Here’s Seth Godin on how we underestimate “lifetime value” (by a lot):
If an Apple upgrade breaks your phone and you switch to Android, it costs Apple more than $10,000.
If you switch supermarkets because a clerk was snide with you, it removes $50,000 from the store’s ongoing revenue.
If a kid has a lousy first grade teacher or is bullied throughout middle school, it might decrease his productivity for the rest of us by a million dollars.
Torrents are made of drips.
The short-term impact (plus or minus) of our work or our errors is dwarfed by the long-term effects. Compounded over time, little things become big things.
This got me thinking about church planting, especially the way we’re doing it:
- Focused first on investing in people’s discipleship and growth over the long haul rather than trying to fill up a room as quickly as possible,
- Embracing truly formational worship and community practices (even if some people leave because they don’t want to be bothered), rather than keeping everything on a que sera, sera level,
- A strong “front door filter” that lays our most “controversial” cards on the table right away (check our the “Culture” section of our theological influences page, for example), rather than a shallow and wide front door that eventually turns into a bait-and-switch later.

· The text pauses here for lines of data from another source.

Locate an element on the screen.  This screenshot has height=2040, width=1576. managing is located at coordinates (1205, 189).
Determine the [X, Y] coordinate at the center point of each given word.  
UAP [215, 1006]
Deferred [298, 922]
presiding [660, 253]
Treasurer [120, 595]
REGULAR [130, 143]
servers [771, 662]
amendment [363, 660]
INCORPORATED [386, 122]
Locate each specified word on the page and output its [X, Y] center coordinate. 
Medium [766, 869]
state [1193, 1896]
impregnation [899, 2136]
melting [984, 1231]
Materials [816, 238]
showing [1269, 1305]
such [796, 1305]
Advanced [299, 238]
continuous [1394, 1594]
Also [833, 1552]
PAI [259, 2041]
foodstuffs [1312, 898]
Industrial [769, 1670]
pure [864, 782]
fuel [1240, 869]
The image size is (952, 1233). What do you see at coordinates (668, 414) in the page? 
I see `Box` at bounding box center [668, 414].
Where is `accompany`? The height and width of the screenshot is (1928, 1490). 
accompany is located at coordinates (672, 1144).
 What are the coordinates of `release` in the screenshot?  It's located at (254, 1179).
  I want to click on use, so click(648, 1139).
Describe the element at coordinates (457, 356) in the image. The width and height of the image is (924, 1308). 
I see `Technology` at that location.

As we do this, I’m always tempted to measure our short-term “success” and feel discouraged. It’s not an efficient way to gather a crowd, for sure.
But torrents are made of drips, and we’re banking on the long-term effects of our work taking deep roots in people’s lives and in the neighborhoods and communities we’re part of. We’re counting on the fact that “compounded over time, little things become big things,” in Godin’s language.
Or, in Jesus’ language, “The kingdom of heaven is like a mustard seed, which a man took and planted in his field. Though it is the smallest of all seeds, yet when it grows, it is the largest of garden plants and becomes a tree, so that the birds come and perch in its branches.”
This is the unseen dynamic of God’s kingdom that we are counting on by planting this way. As we gather for worship, fellowship, and discipleship, we are participating in divine life, steadily being transformed into the likeness of Christ as a community.
And we’re trusting that these small participations will become transformations that compound over time to create something larger and more substantial that can stand the test of time and provide spiritual food and shelter for hundreds of years.